Reproduce the passage of the case summary below between "Ong Siew Giek" and "even attended meetings.", inclusive.

**Text segment**
╭──

Ong Siew Giek @ Cheh Siew Giek v International Footwear (PG) Sdn Bhd [2005] 2 MLJ 96 Facts The complainant was employed by the defendant as a senior production supervisor, after termination, she claimed for termination benefits. The labour court dismissed the complainant's claim on the basis that she was not a manual worker as defined under the Employment Act 1955 and did not fall under para 2(3) of Schedule 1 of Employment Act 1955, as she had an assistant and line leaders under her, and she also performed other duties unrelated to supervising. The complainant appealed. The complainant other than supervising and at times teaching the manual workers, she also had to approve their leave. When the machine could not function, she would repair it. She helped out during emergencies. At times she even attended meetings.

Labour Law Notes by Tong Xi Xian

Held Appeal allowed with cost. The court held a restrictive interpretation ought not to be given to the words 'supervises … employees … throughout the performance of their works', and the words 'in and throughout the performance of their work' cannot be restricted to refer only to work performance. Where in Colgate Palmolive (M) Sdn Bhd v Cheong Foo Weng, it was held that the supervisor 'must be physically present at all times when the work is done'. So long as the supervisor takes responsibility for the act of his assistant supervisors down the line and so long as he performs for the benefit of the workers, he must fall within para 2(3) of the First Schedule to Employment Act 1955.

╰──

**Supplied data**
╭──

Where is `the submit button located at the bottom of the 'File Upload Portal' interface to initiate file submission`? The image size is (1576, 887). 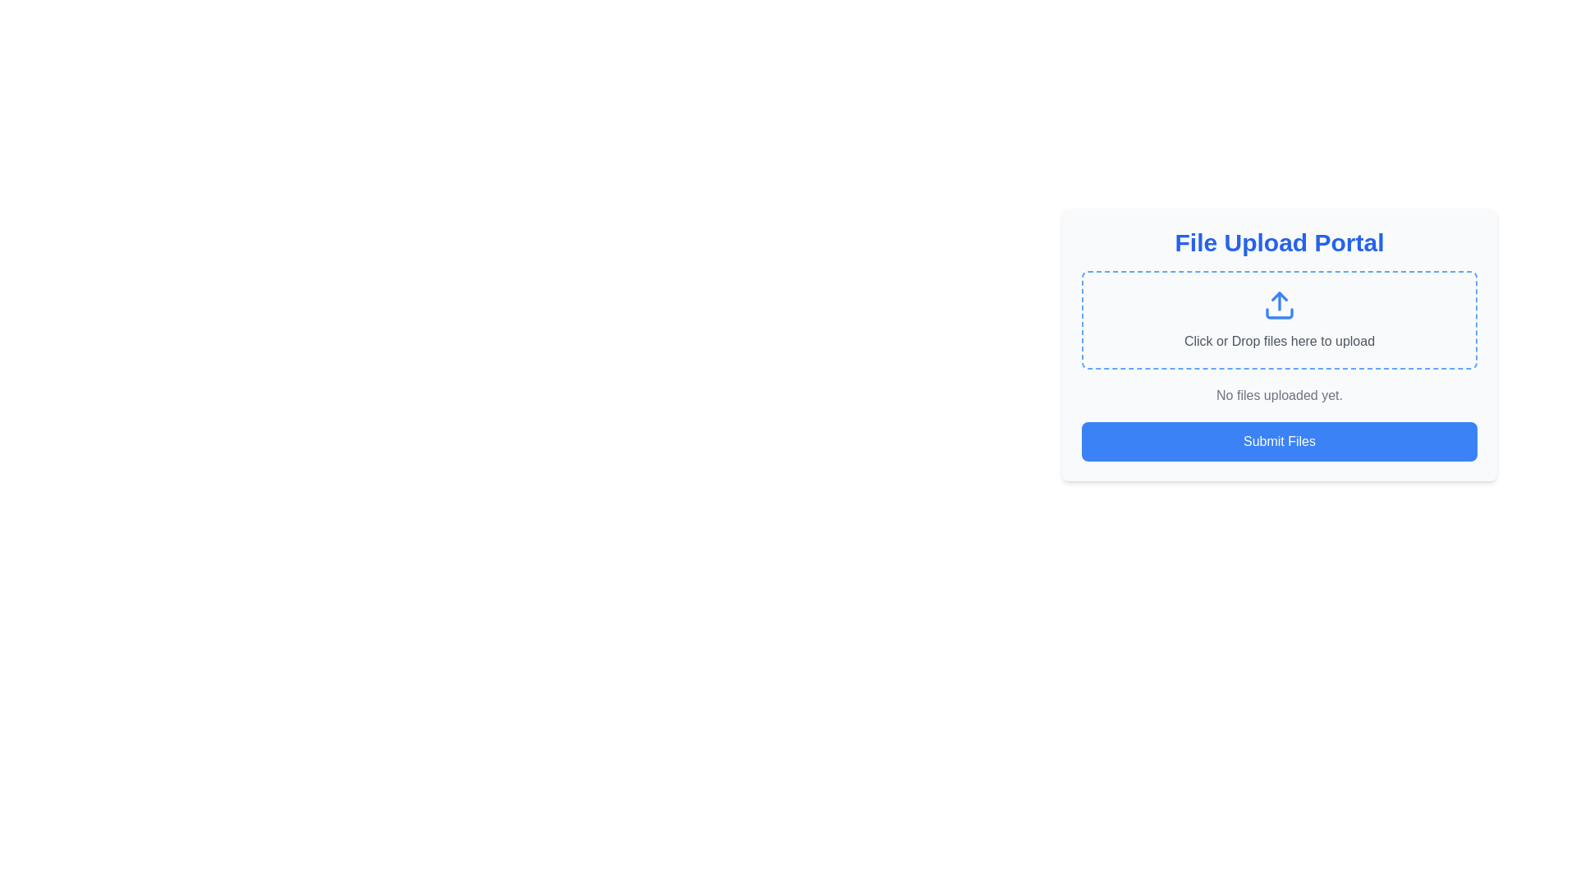 the submit button located at the bottom of the 'File Upload Portal' interface to initiate file submission is located at coordinates (1279, 440).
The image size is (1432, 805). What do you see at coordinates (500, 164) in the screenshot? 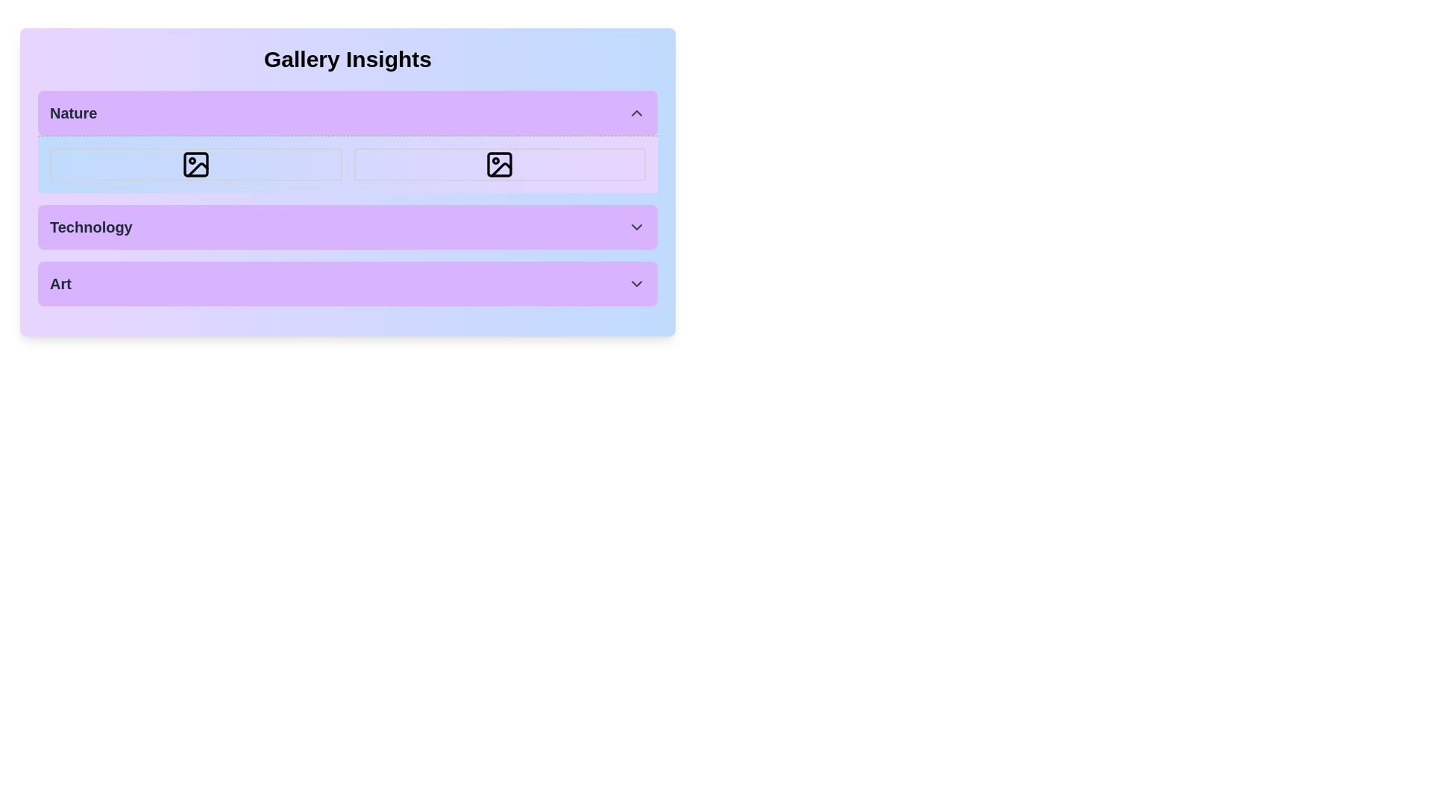
I see `the second icon in the 'Nature' section of the 'Gallery Insights' interface` at bounding box center [500, 164].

╰──

**In response**
Ong Siew Giek @ Cheh Siew Giek v International Footwear (PG) Sdn Bhd [2005] 2 MLJ 96 Facts The complainant was employed by the defendant as a senior production supervisor, after termination, she claimed for termination benefits. The labour court dismissed the complainant's claim on the basis that she was not a manual worker as defined under the Employment Act 1955 and did not fall under para 2(3) of Schedule 1 of Employment Act 1955, as she had an assistant and line leaders under her, and she also performed other duties unrelated to supervising. The complainant appealed. The complainant other than supervising and at times teaching the manual workers, she also had to approve their leave. When the machine could not function, she would repair it. She helped out during emergencies. At times she even attended meetings.